Stesso discorso per l’impegno politico: «Molti ci criticano rispetto all’engagement dei primi anni a favore dell’indipendenza della Corsica dalla Francia. Ma in realtà siamo più militanti di prima», afferma con fare enigmatico Acquaviva.

La Corsica come Medea, «perché annessa dalla Francia»

Ma cosa può legare la causa corsa all’ultimo album degli A filetta, Medea, tratto dall’omonima opera di Seneca che risale a quasi due millenni or sono? «Innanzitutto il tema della donna», spiega Acquaviva. Che, a mo’ di introduzione ad uno dei brani, durante il concerto della sera prima citava la tragedia dell’autore latino. «Ecco» – rivela l’artista che ha tradotto dal latino al corso – «io vedo in Medea la stessa forza del collettivo delle donne corse che scesero in piazza negli anni Novanta per protestare contro la violenza degli indipendentisti». La violenza, appunto. Con essa Acquaviva riconosce di avere «un rapporto ambiguo». Noi condanniamo i fatti di sangue di cui si macchiano i clandestini. Ma volersi limitare alla condanna non basta». Pausa. Poi riprende, facendosi serio e usando il francese. «Che lo si voglia o meno la violenza clandestina nasce da un’ingiustizia. Non sono per l’indipendenza. Ma non bisogna dimenticare un fatto storico irrefutabile: la Corsica è stata annessa dalla Francia. Ed è una terra molto più italiana che francese. Noi, ad esempio» – continua, rivolgendosi a me, questa volta in corso – «possiamo capirci. Il problema è che la nostra isola subisce troppe ingiustizie dalla Francia: le elezioni sono truccate, non si vota liberamente. E ogni qual volta si vuole aumentare il livello di autonomia scatta una sorta di sistema immunitario per preservare il centralismo imposto da Parigi». Ma cosa c’entra tutto ciò con Medea? «Come l’eroina di Euripide e Seneca la Corsica ha subito un’ingiustizia dalla Francia». Per amore di Giasone, infatti, Medea tradì il padre e la patria e fu poi abbandonata dallo stesso Giasone di cui si vendicò uccidendo i due figli che aveva avuto da lui. «Come nella tragedia, è stato violato un patto», arringa con una gestualità tutta mediterranea Acquaviva.
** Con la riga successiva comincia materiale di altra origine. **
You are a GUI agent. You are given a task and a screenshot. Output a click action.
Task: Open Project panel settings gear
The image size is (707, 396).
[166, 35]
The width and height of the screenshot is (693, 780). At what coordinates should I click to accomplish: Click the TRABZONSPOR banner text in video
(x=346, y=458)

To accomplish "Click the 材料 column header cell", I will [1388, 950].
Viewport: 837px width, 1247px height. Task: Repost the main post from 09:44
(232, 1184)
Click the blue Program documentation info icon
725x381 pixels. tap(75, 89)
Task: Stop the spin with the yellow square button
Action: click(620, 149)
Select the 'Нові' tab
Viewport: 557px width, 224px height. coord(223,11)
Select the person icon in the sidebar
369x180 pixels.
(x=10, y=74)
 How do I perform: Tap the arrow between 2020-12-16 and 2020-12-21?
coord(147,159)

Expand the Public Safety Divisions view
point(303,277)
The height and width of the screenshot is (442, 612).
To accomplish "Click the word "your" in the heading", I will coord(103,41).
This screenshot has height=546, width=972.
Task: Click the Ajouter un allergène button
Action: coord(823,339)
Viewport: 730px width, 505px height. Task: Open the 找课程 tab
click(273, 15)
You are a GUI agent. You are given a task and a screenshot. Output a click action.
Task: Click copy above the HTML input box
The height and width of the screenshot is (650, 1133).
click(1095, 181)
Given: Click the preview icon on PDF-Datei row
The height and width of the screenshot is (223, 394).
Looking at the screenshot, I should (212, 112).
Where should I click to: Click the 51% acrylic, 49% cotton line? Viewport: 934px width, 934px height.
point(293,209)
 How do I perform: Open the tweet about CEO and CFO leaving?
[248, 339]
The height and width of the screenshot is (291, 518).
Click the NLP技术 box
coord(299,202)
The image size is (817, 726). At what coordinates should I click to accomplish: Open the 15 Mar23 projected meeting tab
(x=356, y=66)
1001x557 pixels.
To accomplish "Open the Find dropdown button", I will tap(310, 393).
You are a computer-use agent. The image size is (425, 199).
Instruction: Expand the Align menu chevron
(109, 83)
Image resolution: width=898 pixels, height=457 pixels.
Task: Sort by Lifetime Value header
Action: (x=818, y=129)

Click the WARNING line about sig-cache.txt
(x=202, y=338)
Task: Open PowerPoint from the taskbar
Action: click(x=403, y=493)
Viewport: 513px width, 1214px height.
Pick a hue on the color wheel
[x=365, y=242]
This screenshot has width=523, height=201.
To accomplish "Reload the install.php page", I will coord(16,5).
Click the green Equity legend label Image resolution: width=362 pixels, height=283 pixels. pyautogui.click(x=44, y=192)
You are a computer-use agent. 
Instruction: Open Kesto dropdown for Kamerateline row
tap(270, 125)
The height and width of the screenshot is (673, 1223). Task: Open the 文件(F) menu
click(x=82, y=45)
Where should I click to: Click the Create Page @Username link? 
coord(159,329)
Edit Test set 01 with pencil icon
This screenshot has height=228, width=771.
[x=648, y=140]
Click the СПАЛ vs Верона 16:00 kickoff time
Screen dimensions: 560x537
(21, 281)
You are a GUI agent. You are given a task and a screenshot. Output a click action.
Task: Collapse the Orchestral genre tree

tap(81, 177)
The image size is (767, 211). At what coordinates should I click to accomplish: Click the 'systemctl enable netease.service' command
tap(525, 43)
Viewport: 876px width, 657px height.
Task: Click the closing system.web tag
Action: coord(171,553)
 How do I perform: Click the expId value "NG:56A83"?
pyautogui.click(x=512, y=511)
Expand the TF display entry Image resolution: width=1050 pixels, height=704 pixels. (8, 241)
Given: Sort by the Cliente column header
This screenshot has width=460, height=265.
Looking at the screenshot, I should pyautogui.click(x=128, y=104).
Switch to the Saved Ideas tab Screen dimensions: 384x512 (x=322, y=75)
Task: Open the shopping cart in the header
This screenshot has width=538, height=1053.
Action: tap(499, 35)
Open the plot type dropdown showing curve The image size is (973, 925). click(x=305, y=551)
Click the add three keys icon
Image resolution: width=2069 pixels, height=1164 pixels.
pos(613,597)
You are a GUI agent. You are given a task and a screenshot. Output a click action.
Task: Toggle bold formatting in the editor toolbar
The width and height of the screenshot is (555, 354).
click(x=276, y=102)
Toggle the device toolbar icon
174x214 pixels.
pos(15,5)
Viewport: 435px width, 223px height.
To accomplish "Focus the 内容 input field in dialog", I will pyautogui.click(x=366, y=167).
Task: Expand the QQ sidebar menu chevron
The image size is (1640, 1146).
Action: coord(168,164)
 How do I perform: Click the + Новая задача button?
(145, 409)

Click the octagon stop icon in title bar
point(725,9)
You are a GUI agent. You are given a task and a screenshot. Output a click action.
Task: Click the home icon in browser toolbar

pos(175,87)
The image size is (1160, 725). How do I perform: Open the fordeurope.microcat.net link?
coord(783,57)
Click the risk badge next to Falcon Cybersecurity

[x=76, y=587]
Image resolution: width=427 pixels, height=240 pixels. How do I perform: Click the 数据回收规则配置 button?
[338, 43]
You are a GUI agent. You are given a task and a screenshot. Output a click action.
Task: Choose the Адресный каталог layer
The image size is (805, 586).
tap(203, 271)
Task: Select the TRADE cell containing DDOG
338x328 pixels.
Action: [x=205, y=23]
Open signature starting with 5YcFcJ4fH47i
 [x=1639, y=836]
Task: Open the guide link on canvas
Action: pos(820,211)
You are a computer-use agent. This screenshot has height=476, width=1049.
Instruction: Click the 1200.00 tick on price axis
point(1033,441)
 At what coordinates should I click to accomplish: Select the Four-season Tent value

Per il cantautore corso, quest’«ingiustizia» potrebbe essere alleviata dall’Europa. Acquaviva, scettico sulla Costituzione europea perché «troppo liberista», considera che «la Corsica ha tutto da perdere se gli Stati nazionali riprenderanno il sopravvento. Perché quel che comporta l’Europa è esattamente ciò che la Francia non può concepire: la decentralizzazione». Ma l’Europa è, per gli A filetta soprattutto un’occasione di dialogo artistico: «Nel quadro del programma europeo Interreg (che sostiene progetti tra regioni europee ndr) abbiamo cercato di confrontare i diversi volti di Medea nelle tradizioni europee in uno spettacolo con la regia del napoletano Orlando Furioso, attrici sarde, musicisti del conservatorio di Livorno e la composizione di Bruno Coulet». Non solo. «Ogni anno a Calvi, in Corsica, organizziamo un incontro con gruppi polifonici del mondo intero». E a chi si sentono più vicini, forse ai vicini sardi? «Stranamente no, il loro canto è troppo imbalsamato», dice mimando l’attenti. «Io adoro i georgiani. Che ci hanno insegnato a cantare in modo potente con tenerezza e in modo tenero con potenza», spiega Acquaviva. Il ricordo va a quell’energia che si sprigiona dai crescendo degli A filetta, teneri e fragorosi come il mare della Corsica. E come il carisma del giovane cantautore.